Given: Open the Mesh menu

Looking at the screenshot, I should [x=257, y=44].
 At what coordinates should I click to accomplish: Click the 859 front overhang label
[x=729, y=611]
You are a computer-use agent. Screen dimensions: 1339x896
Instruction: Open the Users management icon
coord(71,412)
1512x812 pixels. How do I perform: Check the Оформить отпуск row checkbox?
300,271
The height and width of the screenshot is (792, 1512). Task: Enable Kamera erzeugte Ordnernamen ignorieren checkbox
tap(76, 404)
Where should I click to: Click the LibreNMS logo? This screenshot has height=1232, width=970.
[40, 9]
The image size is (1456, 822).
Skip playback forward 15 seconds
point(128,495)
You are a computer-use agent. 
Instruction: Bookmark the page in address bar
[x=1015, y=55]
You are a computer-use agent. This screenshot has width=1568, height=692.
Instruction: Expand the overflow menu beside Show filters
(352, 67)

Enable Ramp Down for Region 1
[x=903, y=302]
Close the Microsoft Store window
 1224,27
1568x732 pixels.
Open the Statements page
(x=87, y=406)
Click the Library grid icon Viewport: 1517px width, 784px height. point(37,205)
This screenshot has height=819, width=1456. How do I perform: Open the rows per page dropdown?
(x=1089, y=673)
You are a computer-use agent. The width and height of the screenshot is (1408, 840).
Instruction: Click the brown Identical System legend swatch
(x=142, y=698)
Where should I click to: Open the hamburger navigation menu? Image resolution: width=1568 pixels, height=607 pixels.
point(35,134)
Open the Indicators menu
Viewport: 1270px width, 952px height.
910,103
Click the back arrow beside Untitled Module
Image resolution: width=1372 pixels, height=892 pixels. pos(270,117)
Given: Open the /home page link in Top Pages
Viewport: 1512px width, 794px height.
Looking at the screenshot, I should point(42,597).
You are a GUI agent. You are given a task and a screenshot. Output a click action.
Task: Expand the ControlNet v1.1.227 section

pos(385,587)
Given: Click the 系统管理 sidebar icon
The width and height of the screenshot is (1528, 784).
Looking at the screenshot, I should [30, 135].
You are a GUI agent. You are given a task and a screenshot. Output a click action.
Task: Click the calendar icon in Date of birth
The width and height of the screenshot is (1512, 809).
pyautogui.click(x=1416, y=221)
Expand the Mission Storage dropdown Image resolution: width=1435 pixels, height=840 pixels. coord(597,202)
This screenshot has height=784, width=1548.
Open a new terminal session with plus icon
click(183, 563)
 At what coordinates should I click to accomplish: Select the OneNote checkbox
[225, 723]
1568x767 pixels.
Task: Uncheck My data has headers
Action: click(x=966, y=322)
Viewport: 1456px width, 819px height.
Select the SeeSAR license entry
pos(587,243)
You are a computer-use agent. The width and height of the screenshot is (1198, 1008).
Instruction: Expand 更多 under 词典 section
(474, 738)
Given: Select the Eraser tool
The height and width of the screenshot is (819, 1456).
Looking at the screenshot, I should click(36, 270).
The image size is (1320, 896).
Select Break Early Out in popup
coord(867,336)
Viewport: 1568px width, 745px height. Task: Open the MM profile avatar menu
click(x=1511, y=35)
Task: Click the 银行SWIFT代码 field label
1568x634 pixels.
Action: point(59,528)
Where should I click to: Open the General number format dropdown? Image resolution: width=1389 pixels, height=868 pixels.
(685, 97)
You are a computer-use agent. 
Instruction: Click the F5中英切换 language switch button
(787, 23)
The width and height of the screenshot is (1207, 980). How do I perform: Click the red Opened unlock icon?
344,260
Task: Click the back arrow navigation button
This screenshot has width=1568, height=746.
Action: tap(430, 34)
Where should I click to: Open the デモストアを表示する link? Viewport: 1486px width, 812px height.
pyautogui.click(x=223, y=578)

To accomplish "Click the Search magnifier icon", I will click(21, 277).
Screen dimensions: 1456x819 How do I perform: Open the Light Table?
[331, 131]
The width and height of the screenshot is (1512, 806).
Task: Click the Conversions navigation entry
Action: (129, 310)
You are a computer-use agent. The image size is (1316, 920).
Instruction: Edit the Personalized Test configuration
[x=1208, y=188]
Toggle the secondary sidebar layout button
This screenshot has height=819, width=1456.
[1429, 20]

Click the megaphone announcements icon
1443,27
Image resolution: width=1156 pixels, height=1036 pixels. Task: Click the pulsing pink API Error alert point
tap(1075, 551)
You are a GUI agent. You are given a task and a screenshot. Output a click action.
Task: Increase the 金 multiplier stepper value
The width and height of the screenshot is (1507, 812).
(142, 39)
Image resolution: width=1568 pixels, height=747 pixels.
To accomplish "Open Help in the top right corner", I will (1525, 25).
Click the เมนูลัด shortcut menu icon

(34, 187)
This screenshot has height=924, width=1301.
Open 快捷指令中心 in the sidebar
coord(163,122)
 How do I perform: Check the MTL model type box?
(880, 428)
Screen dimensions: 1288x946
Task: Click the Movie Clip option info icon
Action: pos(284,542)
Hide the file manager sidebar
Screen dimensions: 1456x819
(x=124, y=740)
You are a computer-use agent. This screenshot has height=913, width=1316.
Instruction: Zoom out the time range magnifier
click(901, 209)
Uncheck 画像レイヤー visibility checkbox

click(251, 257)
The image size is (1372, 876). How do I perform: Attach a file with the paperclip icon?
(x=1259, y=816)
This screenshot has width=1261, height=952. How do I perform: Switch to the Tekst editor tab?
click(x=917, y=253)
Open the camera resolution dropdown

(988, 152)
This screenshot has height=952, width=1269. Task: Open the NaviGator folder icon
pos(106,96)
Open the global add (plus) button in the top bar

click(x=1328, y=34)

BRIEF:
From the listing above, return every line that contains the word "will".

ANSWER:
To accomplish "Click the Search magnifier icon", I will click(21, 277).
To accomplish "Open Help in the top right corner", I will (1525, 25).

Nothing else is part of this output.